Кто теперь соберет шишек, если огонь притухнет, кто назовет мое имя в пустынном доме, кто рассердится, если не кипит чайник?
Покинута я, одинешенька. Никакого мне знания, никакого мне мужа, и сказать-то мне больше нечего.
Тощей Женщине из Иниш Маграта она сказала учтиво:
– Будь у меня что получше – тебе бы предложила.
– Спасибо, – отозвалась Тощая Женщина, – вышло очень славно. Давай теперь я? Мой муж созерцает, и нам удастся допечь его.
– Не хлопочи, – ответила Седая, – я за пределами всякой радости, да и к тому же почтенная женщина.
– Нет и впрямь ничего превыше этой истины.
– Я всегда все делаю правильно и вовремя.
– Последней буду на белом свете, кто с этим поспорит, – прилетел душевный ответ.
– Вот и славно тогда, – произнесла Седая Женщина и принялась стаскивать с себя башмаки. Вышла на середку горницы и встала на носки.
– Приличная ты и почтенная, – проговорила Тощая Женщина из Иниш Маграта, после чего Седая Женщина принялась кружиться все быстрее и быстрее, пока не сделалась чистым пылом движения, и через три четверти часа (ибо очень крепка была) стала она замедляться, все более зримая, закачалась, а после упала подле супруга, и блаженство у нее на лице едва ль не превосходило мужнино.
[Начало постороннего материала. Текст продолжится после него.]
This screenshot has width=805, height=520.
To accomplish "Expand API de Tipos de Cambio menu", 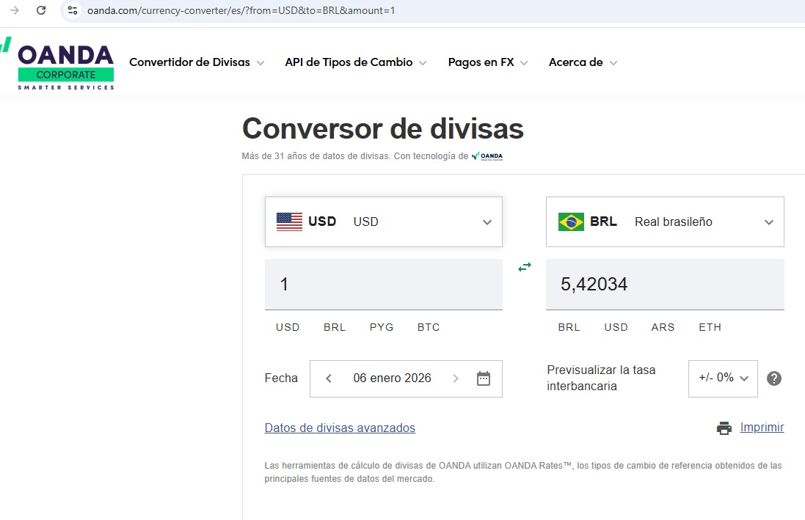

Тощая Женщина из Иниш Маграта чмокнула деток и уложила их спать, следом похоронила двух покойников под подом очага, а затем с некоторым усилием отвлекла своего супруга от созерцаний. Когда стал он способен воспринимать обыденное, она изложила ему подробно все, что случилось, и сказала, что в этой несчастной скорби винить стоит лишь его одного. Он ответил:
– Яд производит противоядие. Конец сокрыт в начале. Все тела разрастаются вокруг скелета. Жизнь есть исподнее смерти. В постель не пойду.